MATERIAL SUPPLIED:
-=-=-=-=-

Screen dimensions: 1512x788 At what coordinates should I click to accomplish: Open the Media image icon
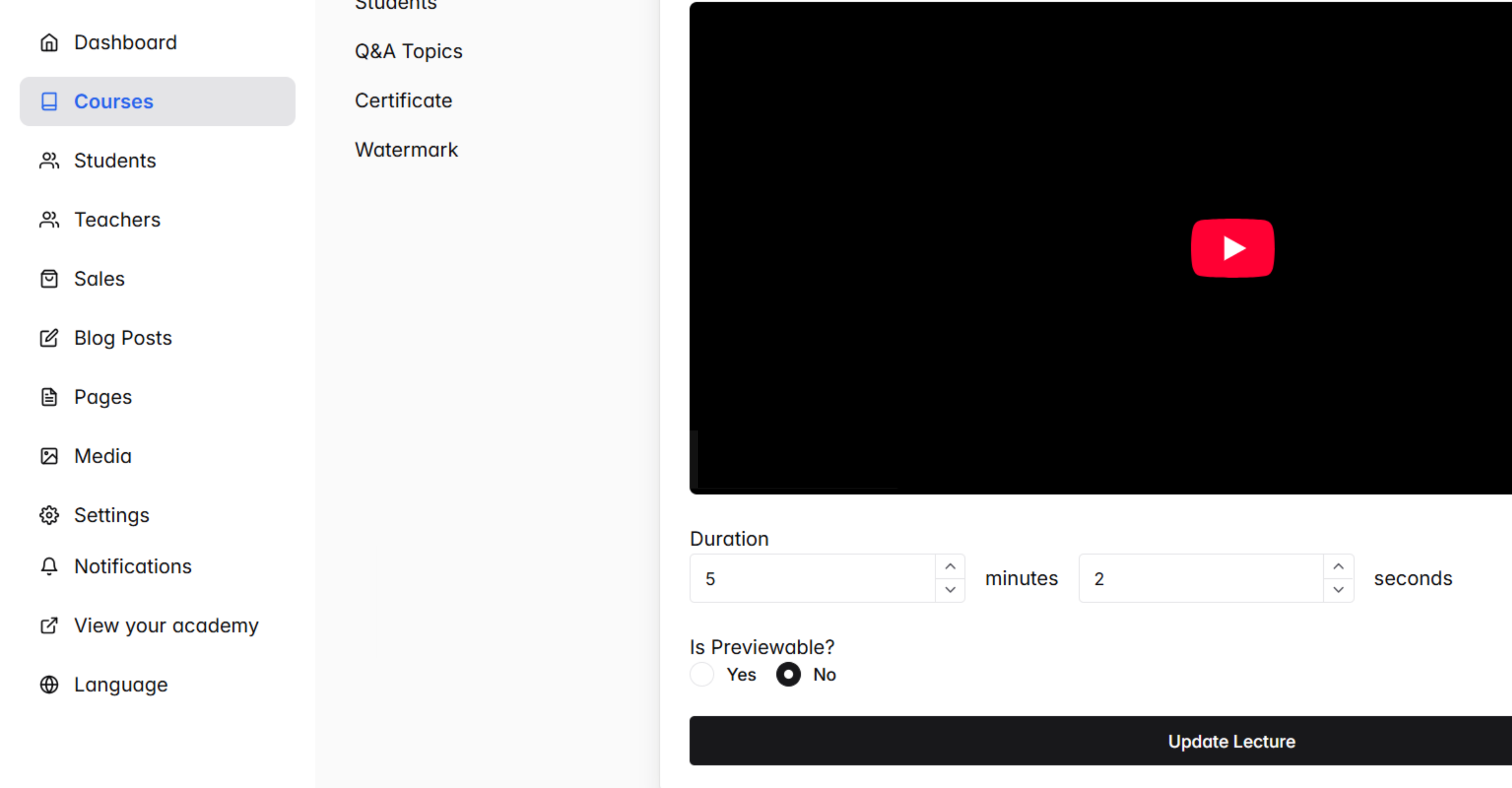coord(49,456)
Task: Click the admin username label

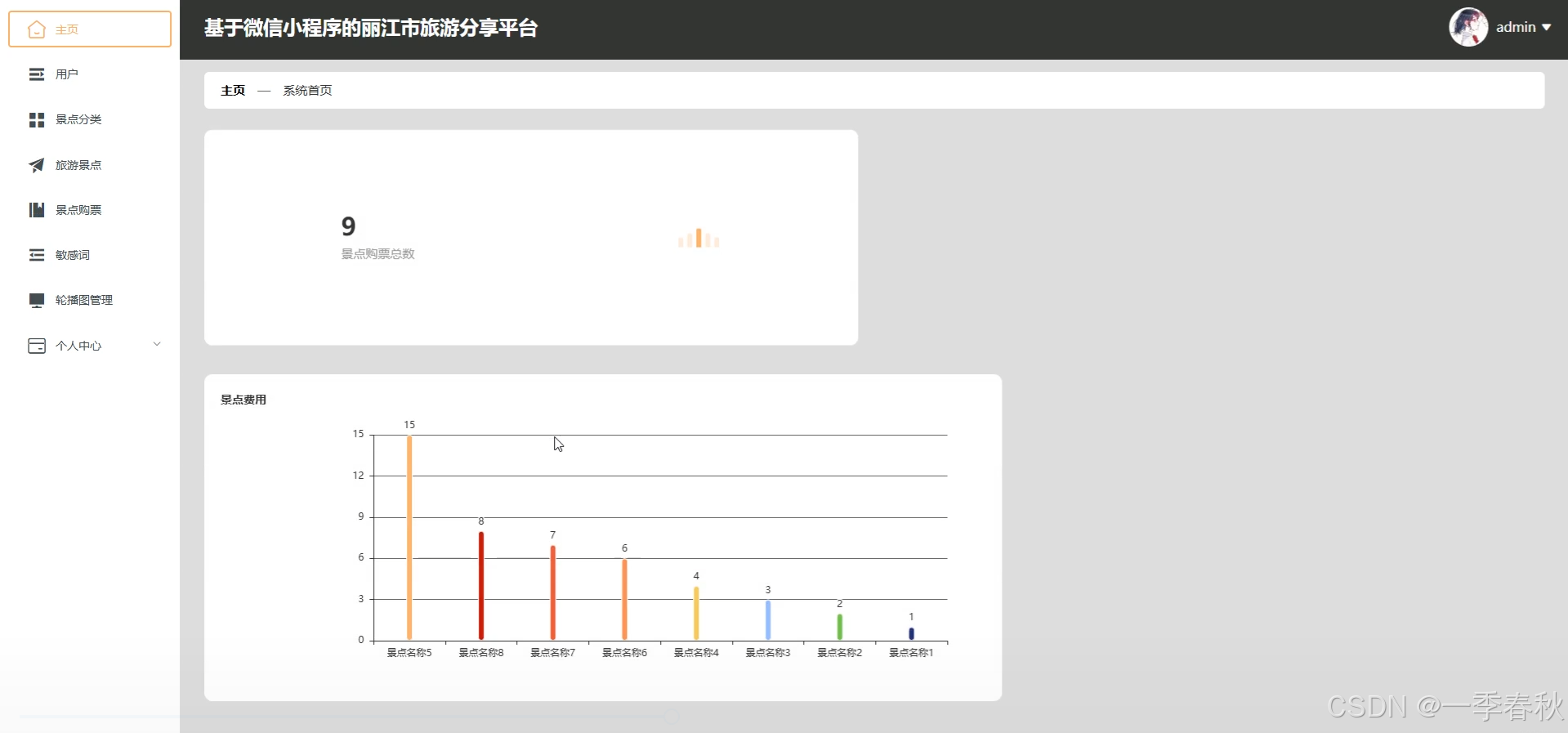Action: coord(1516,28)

-=-=-=-=-

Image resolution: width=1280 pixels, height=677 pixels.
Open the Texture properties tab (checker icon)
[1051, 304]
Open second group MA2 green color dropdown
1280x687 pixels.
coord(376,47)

-=-=-=-=-

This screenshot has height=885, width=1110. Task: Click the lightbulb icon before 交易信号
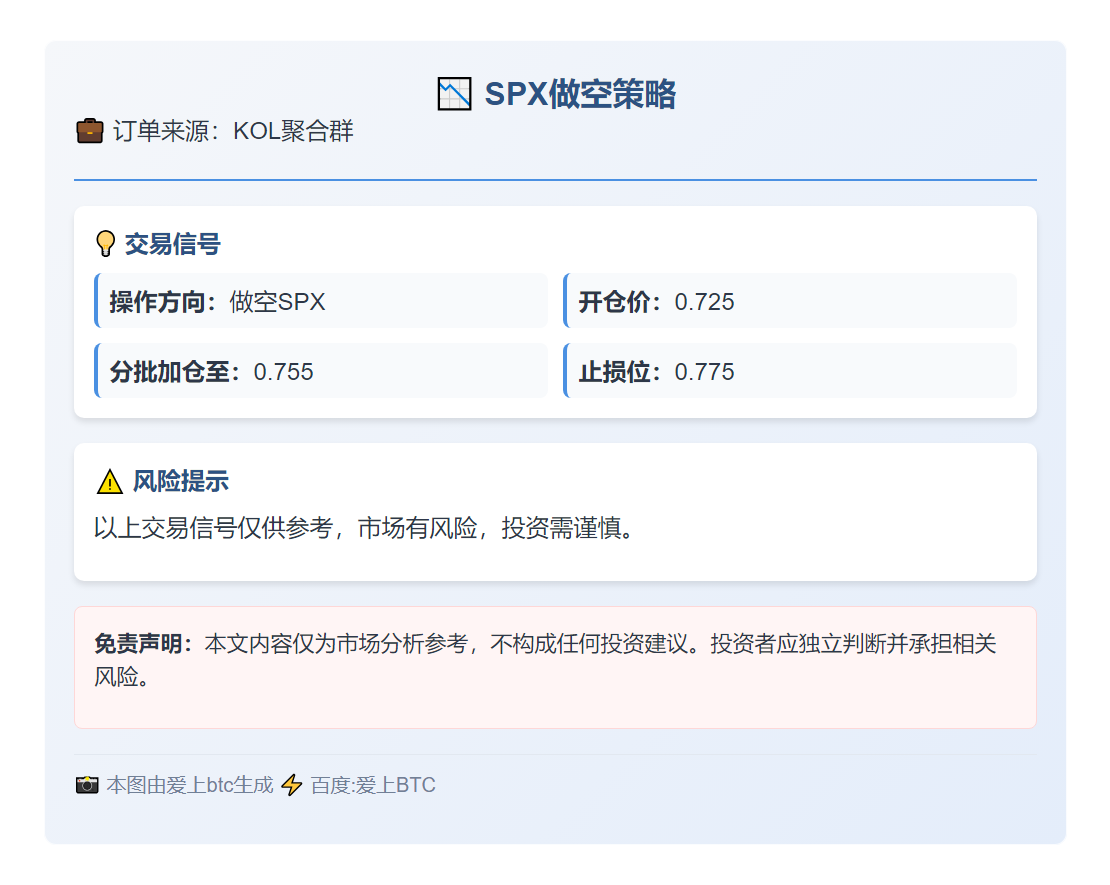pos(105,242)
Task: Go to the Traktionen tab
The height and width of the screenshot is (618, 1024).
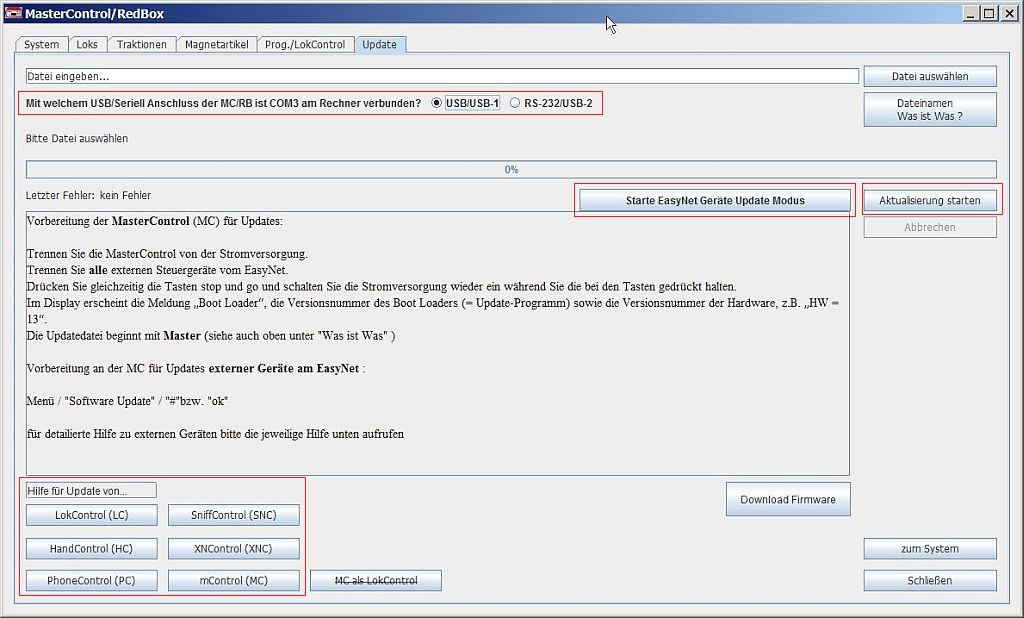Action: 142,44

-=-=-=-=-

INSTRUCTIONS FOR THE TASK: Rewrite everything in the listing from the line containing "Screen dimensions: 1512x788" down to the line containing "Action: coord(1516,28)" as a numbered list, skipping blank lines and leaving the pictures out.

RESPONSE FOR THIS EXERCISE:
1. Screen dimensions: 1512x788 At what coordinates should I click to accomplish: Open the Media image icon
2. coord(49,456)
3. Task: Click the admin username label
4. Action: coord(1516,28)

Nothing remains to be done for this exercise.